Şili'de 1970 yılında yapılan genel seçimlerde oyların yüzde 36.3'ünü alan Salvador Allende ipi göğüsledi. Allende'nin rakiplerinden Milli Parti adayı Yorge Allessandri yüzde 34.9, Hristiyan Demokrat Parti adayı Radomino Tomiç ise yüzde 27 oy aldı. Allende'nin devlet başkanı seçilişi, seçimle iktidara gelen ilk sosyalist başkan olarak değerlendirildi.
Allende'nin görevine başlayabilmesi için kongrenin onayına ihtiyacı vardı. Hristiyan Demokrat Parti Allende'yi destekleyeceğini belirtti. Ancak kongredeki oylamaya iki gün kala Genelkurmay Başkanı General Rene Shneider suikaste uğradı ve yaşamını kaybetti. Generalin Allende'ye karşı olumlu düşünceler içerisinde olduğu söylenir. Bu suikasti, Allende'nin önünü kesmek isteyenlerin yaptığı üzerine bir görüş birliği oluştu. Şili'deki aşırı sağcıların işlediği iddia edilen bu suikastte bazı uluslararası şirketlerin de parmağı olduğu iddia edildi.

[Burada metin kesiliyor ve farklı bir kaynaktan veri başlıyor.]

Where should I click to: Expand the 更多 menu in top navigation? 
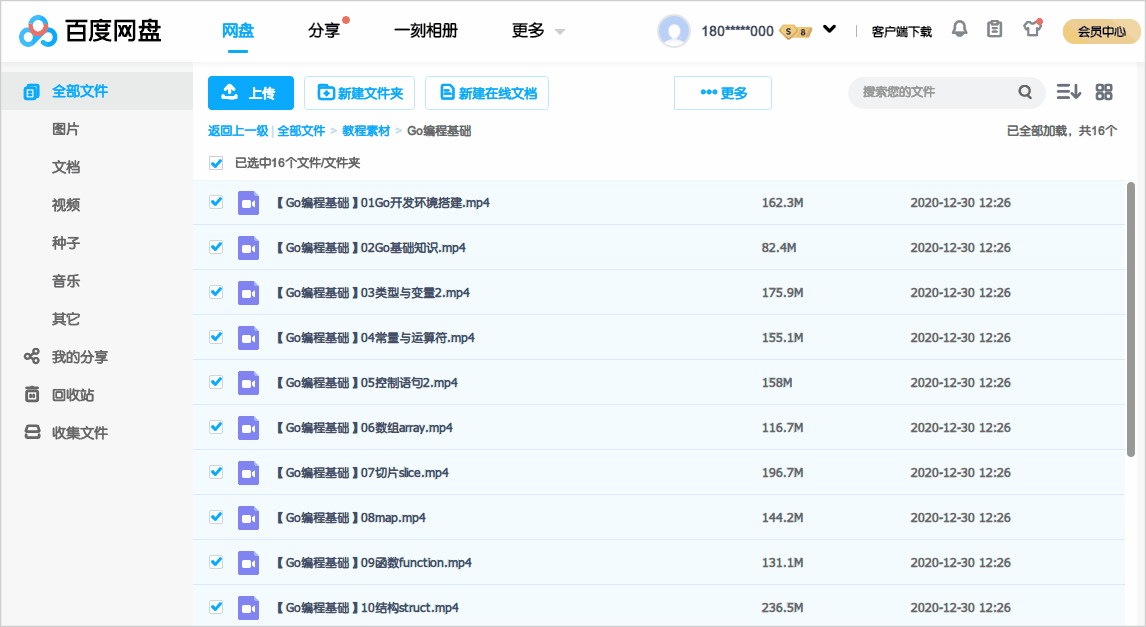click(x=538, y=31)
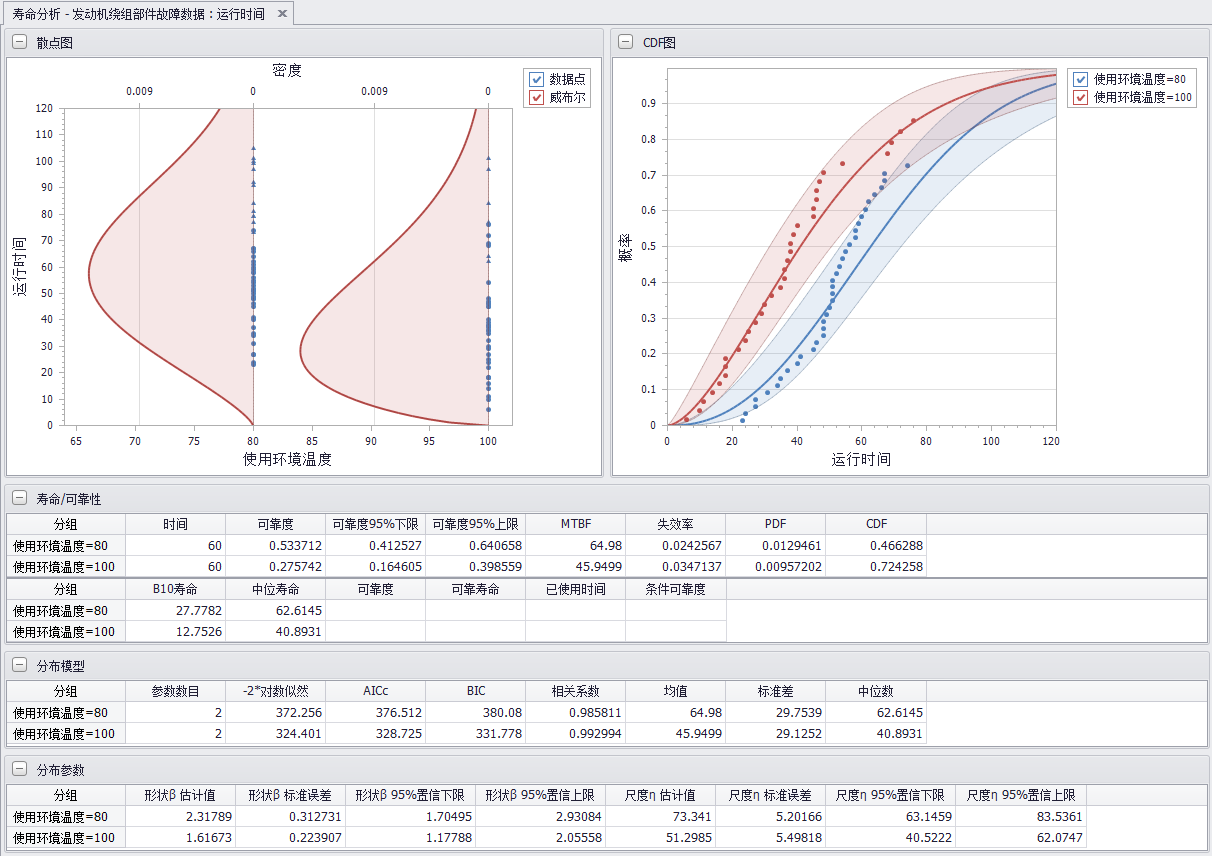Click the empty 可靠度 cell for 使用环境温度=80
Image resolution: width=1212 pixels, height=856 pixels.
(375, 611)
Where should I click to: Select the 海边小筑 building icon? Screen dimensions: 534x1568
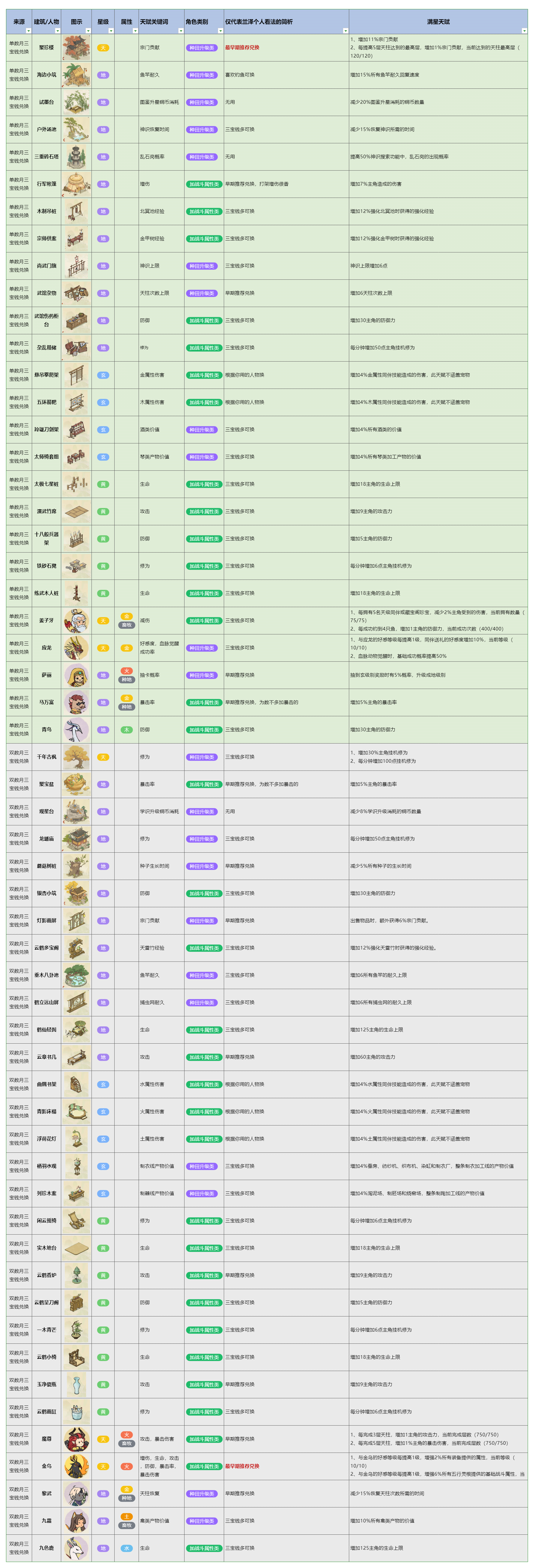click(76, 75)
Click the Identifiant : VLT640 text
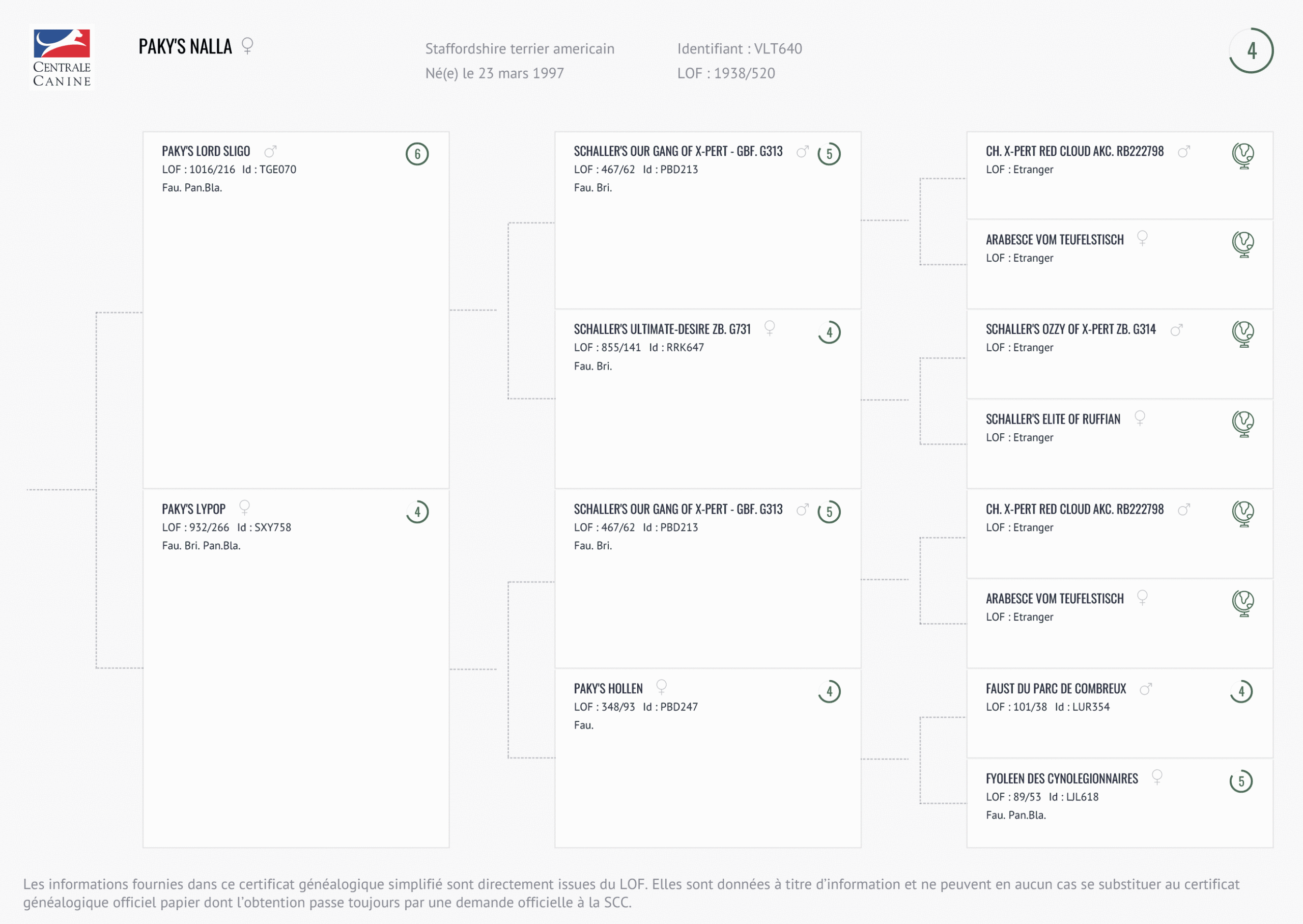 pos(740,49)
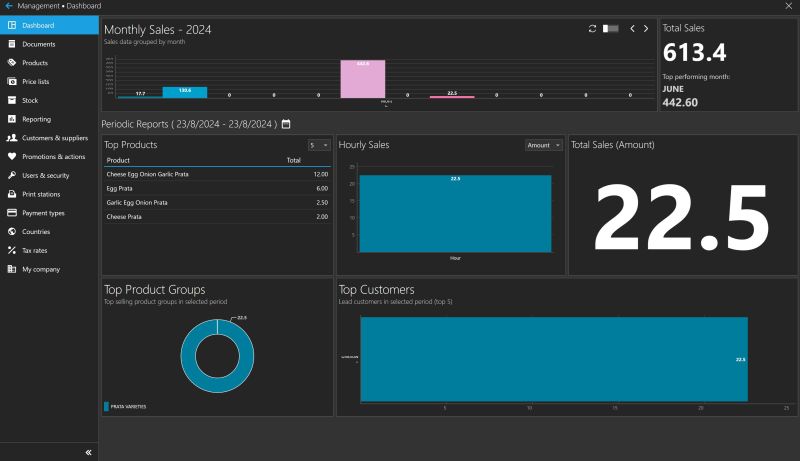Open the Reporting menu item

pos(36,119)
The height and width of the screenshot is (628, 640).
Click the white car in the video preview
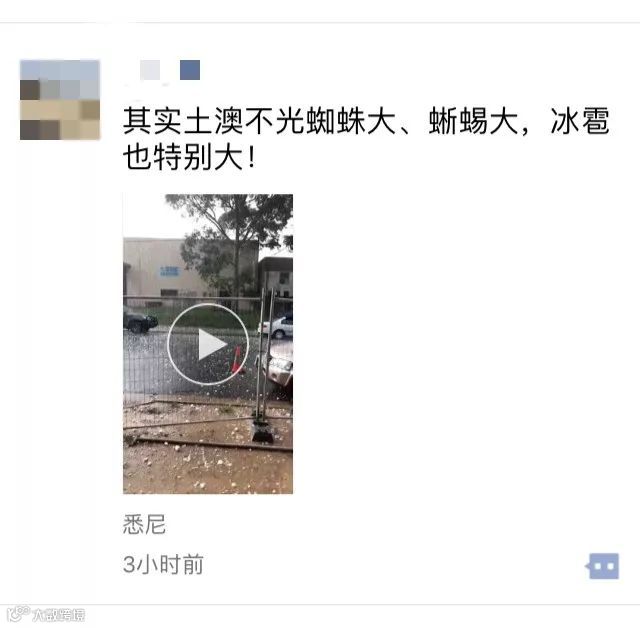277,327
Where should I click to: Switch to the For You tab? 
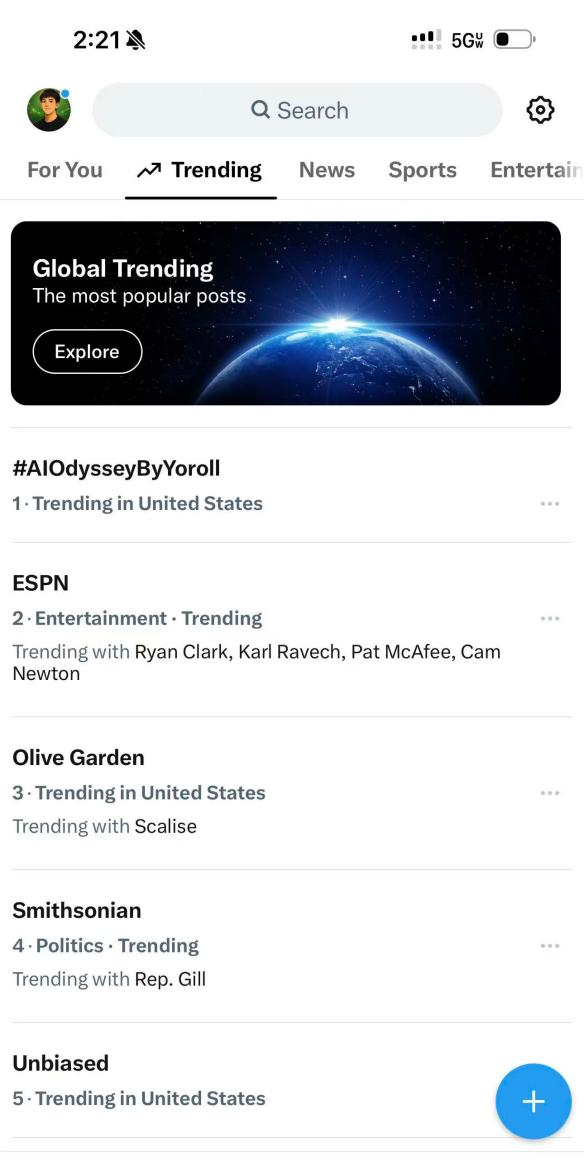(x=64, y=170)
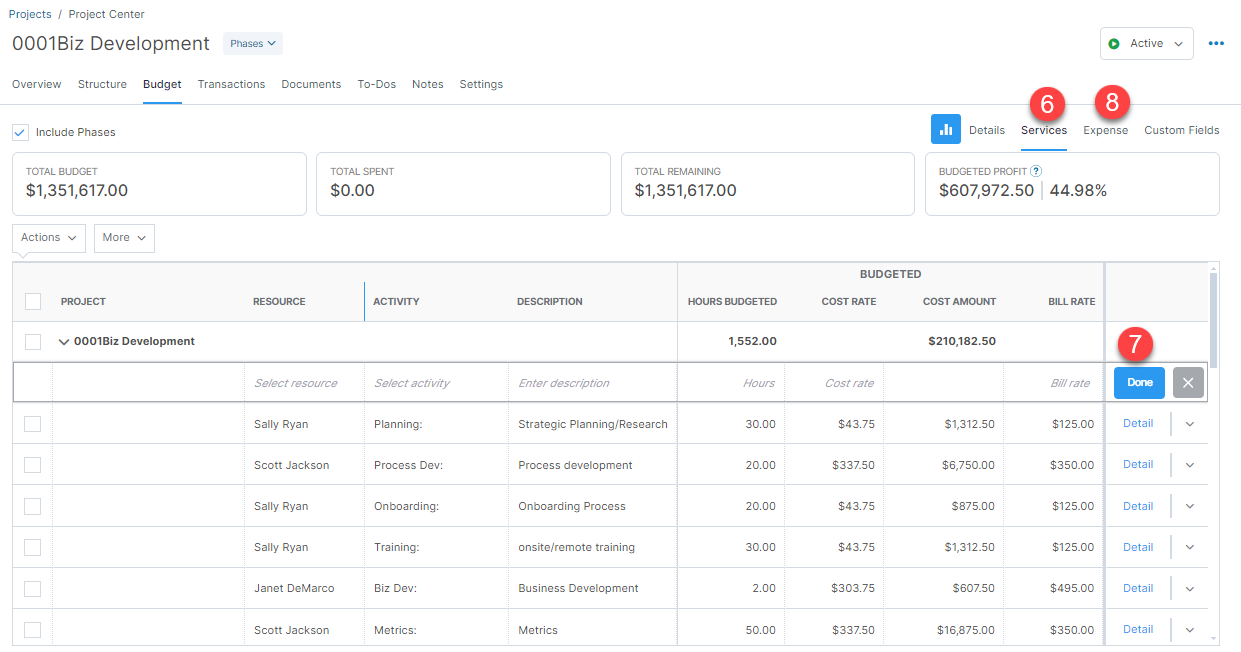Check the select-all checkbox in table header
This screenshot has height=652, width=1241.
point(32,301)
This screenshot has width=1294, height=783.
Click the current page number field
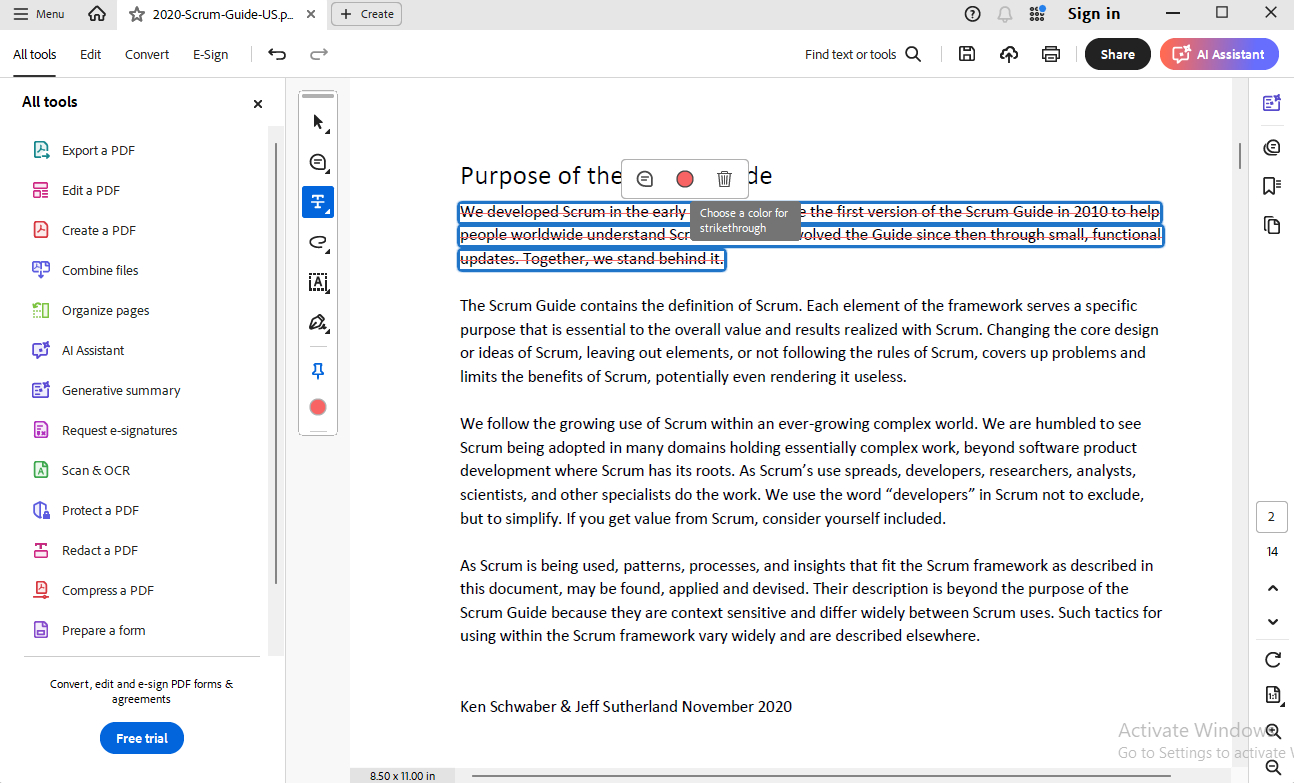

Kongrenin 24 Ekim'de Allende'nin başkanlığını onaylamasıyla Allende görevine başladı. Allende'nin başkanlık koltuğuna oturur oturmaz ilk işi “devletleştirme hareketini” başlatmak oldu. Şili'deki birçok sanayi firması, büyük şirketler ve bankalar devletleştirildi. Şili, dünyanın en zengin bakır madenlerine sahipti ve burada yabancı sermayenin etkinliği göze çarpıyordu. Allende bu bakır madenlerini tazminat ödemeden devletleştirdi. Allende'nin bu hareketi birçok ülkenin tepkisini çekti. Bu ülkeler arasında ABD başı çekiyordu. Allende ise tepkilere kulak asmadan yoluna devam etti.
Allende mecliste sol partilerden oluşan Halk Birliği hükümetini kurdu. Ancak bu birlik mecliste ve senatoda çoğunluğu ele geçirememişti. Tüm dünya Şili'nin sosyalizme yöneldiği düşüncesindeydi. Ancak Küba lideri Fidel Castro farklı düşünüyordu. Şili'de 20 günden fazla kalan Castro, Şili'deki yasaların burjuva düzenini korumak için yapıldığını ve bu yasalarla sosyalizme ulaşılamayacağını açıklamıştı. Aslında Şili kendine özgü bir model üretmeye çalışıyordu. Bunu Allende şöyle açıklamıştı: “Her ülkede sosyalizm, sosyal bünyeye uygun olarak gelişir. Örneğin, Yugoslavya'da ve Çin'de hala ferdi mülkiyet hakkı vardır. Küba sosyalizminin tadı başkadır, Şili sosyalizminin tadı başka olacaktır. Bizim sosyalizmimizde ünlü Şili kırmızı şarabı Vino Tino ile Şili böreği Emperada'nın tadı olacaktır.” (1)
Fidel Castro ve Salvador Allende
Allende giriştiği yeniliklerde ilk zamanlar büyük başarı sağladı. Şili ekonomisinde gözle görülür bir büyüme gerçekleşti. Ancak ekonomide elde edilen bu başarı kalıcı olamamış ve kısa bir süre sonra bozulmaya başlamıştı. Ülkede enflasyon oranları tavan yaptı. Birçok zengin paralarını yurt dışına kaçırdı. Şili ekonomisinde çanlar çalmaya başlıyordu. Zamanla ülkede temel gıda maddelerinin temininde sıkıntılar baş gösterdi.
Allende için artık her şey kötü gidiyordu. Zaman içerisinde protesto gösterileri başladı. Kadınlar sokaklara çıkıyor ve boş tencerelerle hükümeti protesto ediyordu. Bu protesto gösterilerini Şilili zenginlerin başlattığı daha sonra da tüm halka yayıldığı söylenir. Allende protesto gösterilerine daha fazla tahammül edemeyerek yasak koydu. Ancak göstericiler yasak dinlemedi ve protestolarını çeşitli yollarla sürdürdüler. Bu protesto gösterilerini 26 Temmuz 1973 günü başlayan kamyoncuların grevi izledi. Grevi Kamyoncular Federasyonu başlatmıştı. Allende bu protesto gösterilerinin arkasında CİA'nin olduğunu düşünüyordu.
11 Eylül 1973 günü Genelkurmay Başkanı Augusto Pinochet Ugarte liderliğinde askeri darbe meydana geldi. Askerler Başkanlık Sarayı'nı kuşattılar. Allende bu sırada hayatını kaybetti. Allende'nin askerlerin saldırısı sırasında mı öldüğü, yoksa intihar mı ettiği yıllarca hep konuşuldu. Ancak bir süre önce mezarı açıldı ve kardeşi bizzat Allende'nin intihar ettiğini açıkladı.